We gossiped as though in St. James's Street. Other young Scottish officers came up and shook hands, and said: "Jolly weather, isn't it? What do you think of our little show?" Not one of them gave a glance at the line of dead men over there, behind their parados. They told me some of the funny things that had happened lately in the battalion, some grim jokes by tough Jocks. They had a fine crowd of men. You couldn't beat them. "Well, good morning! Must get on with the job." There was no anguish there, no sense of despair, no sullen hatred of this life, so near to death. They seemed to like it. . . . They did not really like it. They only made the best of it, without gloom. I saw they did not like this job of battle, one evening in their mess behind the line. The colonel who commanded them at the time, Celt of the Celts, was in a queer mood. He was a queer man, aloof in his manner, a little "fey". He was annoyed with three of his officers who had come back late from three days' Paris leave. They were giants, but stood like schoolboys before their master while he spoke ironical, bitter words. Later in the evening he mentioned casually that they must prepare to go into the line again under special orders. What about the store of bombs, small-arms ammunition, machine-guns?

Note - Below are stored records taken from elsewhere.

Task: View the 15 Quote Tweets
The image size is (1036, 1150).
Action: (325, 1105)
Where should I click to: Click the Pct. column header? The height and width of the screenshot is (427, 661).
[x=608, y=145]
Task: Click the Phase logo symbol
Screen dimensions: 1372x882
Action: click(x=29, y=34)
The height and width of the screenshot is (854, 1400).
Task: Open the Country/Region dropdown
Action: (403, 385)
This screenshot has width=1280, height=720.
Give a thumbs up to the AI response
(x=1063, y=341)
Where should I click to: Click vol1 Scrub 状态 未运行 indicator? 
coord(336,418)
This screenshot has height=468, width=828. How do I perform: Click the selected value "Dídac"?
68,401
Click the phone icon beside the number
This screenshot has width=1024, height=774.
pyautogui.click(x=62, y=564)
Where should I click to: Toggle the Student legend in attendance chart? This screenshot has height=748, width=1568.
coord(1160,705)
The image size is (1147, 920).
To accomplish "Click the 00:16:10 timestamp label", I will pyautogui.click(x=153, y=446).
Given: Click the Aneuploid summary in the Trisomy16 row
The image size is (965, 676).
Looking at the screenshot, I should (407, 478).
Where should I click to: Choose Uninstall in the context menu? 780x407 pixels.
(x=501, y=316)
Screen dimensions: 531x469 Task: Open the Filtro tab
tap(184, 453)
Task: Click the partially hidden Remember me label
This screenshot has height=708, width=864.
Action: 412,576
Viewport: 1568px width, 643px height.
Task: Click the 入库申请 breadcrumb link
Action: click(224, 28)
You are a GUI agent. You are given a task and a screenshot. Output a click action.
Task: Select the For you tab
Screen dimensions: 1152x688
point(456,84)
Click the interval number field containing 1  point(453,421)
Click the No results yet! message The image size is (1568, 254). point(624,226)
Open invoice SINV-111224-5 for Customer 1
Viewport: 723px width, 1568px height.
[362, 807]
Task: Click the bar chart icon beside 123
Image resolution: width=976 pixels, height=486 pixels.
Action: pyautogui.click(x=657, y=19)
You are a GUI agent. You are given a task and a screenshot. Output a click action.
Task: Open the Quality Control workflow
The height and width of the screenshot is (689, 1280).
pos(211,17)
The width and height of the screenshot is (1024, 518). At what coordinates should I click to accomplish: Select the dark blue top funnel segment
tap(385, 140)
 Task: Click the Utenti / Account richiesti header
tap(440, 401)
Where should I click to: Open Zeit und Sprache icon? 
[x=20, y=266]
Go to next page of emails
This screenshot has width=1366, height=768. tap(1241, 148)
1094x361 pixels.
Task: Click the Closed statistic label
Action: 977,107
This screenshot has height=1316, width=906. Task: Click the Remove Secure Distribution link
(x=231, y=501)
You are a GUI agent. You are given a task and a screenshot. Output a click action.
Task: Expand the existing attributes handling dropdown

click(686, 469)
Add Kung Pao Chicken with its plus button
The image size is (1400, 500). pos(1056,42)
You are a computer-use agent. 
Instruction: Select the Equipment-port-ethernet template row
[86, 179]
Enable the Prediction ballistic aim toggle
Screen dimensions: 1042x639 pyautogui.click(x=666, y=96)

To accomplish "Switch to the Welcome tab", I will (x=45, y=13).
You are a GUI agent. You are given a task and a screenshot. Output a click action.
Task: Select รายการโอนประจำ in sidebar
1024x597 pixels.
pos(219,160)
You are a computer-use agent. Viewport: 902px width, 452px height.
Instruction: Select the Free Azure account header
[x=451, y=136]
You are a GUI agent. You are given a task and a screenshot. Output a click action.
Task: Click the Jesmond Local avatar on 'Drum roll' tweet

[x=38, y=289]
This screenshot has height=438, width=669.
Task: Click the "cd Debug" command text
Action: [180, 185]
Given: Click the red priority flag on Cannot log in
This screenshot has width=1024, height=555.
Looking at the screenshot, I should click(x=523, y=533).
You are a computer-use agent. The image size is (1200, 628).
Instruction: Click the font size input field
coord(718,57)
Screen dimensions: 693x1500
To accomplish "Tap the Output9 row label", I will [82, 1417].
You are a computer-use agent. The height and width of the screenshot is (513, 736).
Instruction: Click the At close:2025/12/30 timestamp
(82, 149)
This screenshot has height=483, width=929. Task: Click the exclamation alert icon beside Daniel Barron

The officers were stricken into silence. They stared at one another as though to say: "What does the old man mean? Is this true?" One of them became rather pale, and there was a look of tragic resignation in his eyes. Another said, "Hell!" in a whisper. The adjutant answered the colonel's questions in a formal way, but thinking hard and studying the colonel's face anxiously.

"Do you mean to say we are going into the line again, sir? At once?"

The colonel laughed.

"Don't look so scared, all of you! It's only a field-day for training."

The officers of the Gordons breathed more freely. Poof! They had been fairly taken in by the "old man's" leg pulling. . . . No, it was clear they did not find any real joy in the line. They would not choose a front-line trench as the most desirable place of residence.